After dinner she started getting unreasonably impatient and like, yelled at me to finish my drink? My mom finally told her to calm down and let me enjoy it. They kind of got in a little fight about it before I said that Angela was just a straight-edge prude. And she was like, "WHATEVER, I HAD TWO DATES THIS WEEK!" and I was like, "Whatever, I had sex this week." My mom pipes up and says she'd rather have the dates (which is a total lie because she's a huge nympho, she was just saying it because while it's fine to rag on me all the time, we can't say anything bad against Angela). They proceed to laugh, I ignore it. The "Bitch »" that Angela had previously drawn on her sandwich box was turned to face me. Moar laughing, moar me being mature and ignoring it. Angela takes the box, writes "Butthurt" above "Bitch" and spins it back to me. They just die again. And it's amusing to me that it's SO fucking hilarious - someone being "butthurt" - until that person is Angela. I finally dish it as well with, "I could have ~two dates this week~ if I got dumped, too." And THAT, that was fucking unacceptable~ all of the sudden, but how long did they expect me to sit there and continue taking shit without retaliation, I already gave them way more time than old!me would have.

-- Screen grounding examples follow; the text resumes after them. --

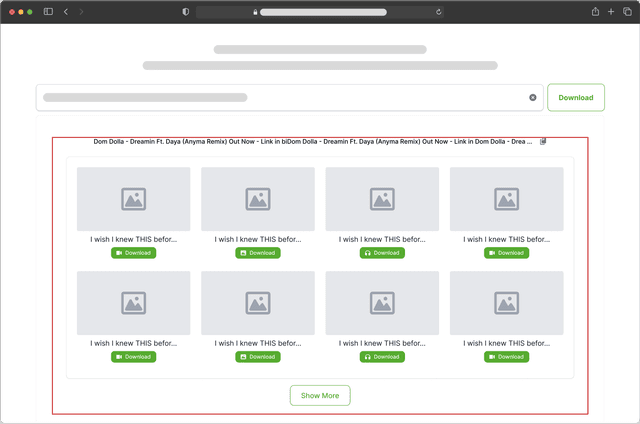Click the privacy shield icon in toolbar
The image size is (640, 424).
[185, 12]
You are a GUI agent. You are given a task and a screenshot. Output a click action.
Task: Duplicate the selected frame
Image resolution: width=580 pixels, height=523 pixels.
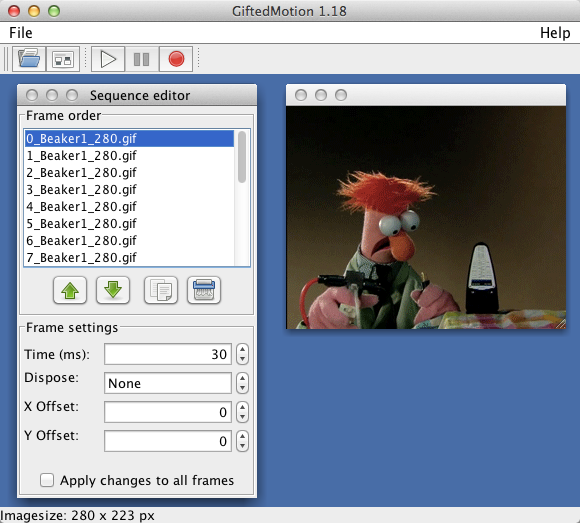161,290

→ Went and saw The Devil Inside on Friday and I was totally disappointed? Which is The Worst because I was telling people that it was already the scariest movie I'd ever seen and I hadn't even seen it yet. I had heard from a friend that the ending was "abrupt", but shit. Also, if you've seen the trailer, you've already seen every single scary moment in the film, the rest of it is just talking and it's not even scary!talking. So many missed opportunities, I can't, I can't.

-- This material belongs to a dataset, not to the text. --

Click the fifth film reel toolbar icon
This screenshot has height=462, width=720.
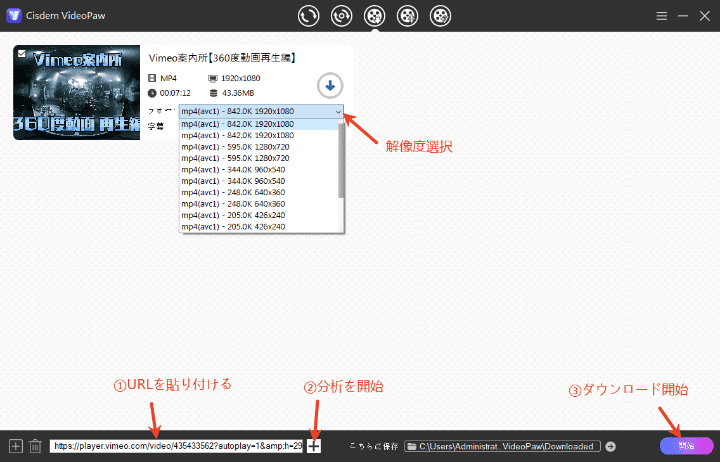coord(441,16)
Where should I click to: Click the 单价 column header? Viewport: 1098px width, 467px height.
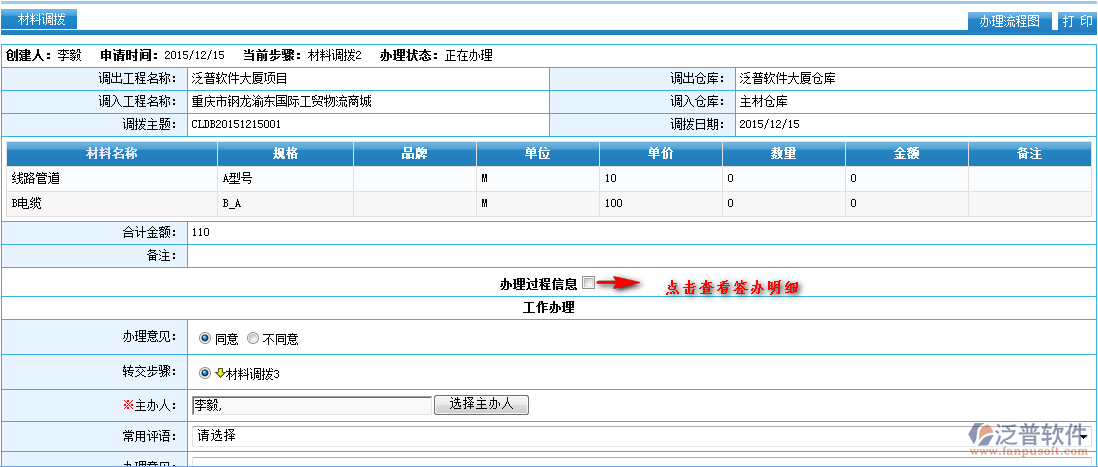coord(660,154)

We went shopping, I picked out shorts and a couple of "warm" tops for LA. Jason picked out a checkered turquoise button-up that was a GREAT color for him and it was so cute because ever since he started buying "nice" or "work" clothes, I've picked them out or at least led him to things that would look nice and he did it all by himself, lol, ~growing up~. He also found a vest and I thought it was hot that he even wanted a dressy vest. He checked his bank account and his tax return came through, he got so excited and was like "LET'S BUY *ALL* THE THINGS!!!" and he bought me the CUTEST WHITE BUSINESS SUIT, I CAN'T, I CAN'T, IT'S A JACKET WITH SLEEVES THAT GO TO THE ELBOW, A PENCIL SKIRT, AND A DEEP PURPLE TOP TO GO UNDERNEATH. Someone who worked there stopped dead in their tracks when I came out of the dressing room, like he'd never seen it before or something, lol, and I just feel like a such badass in it. I almost want to interview for a job I can't even take just so I can wear it lol.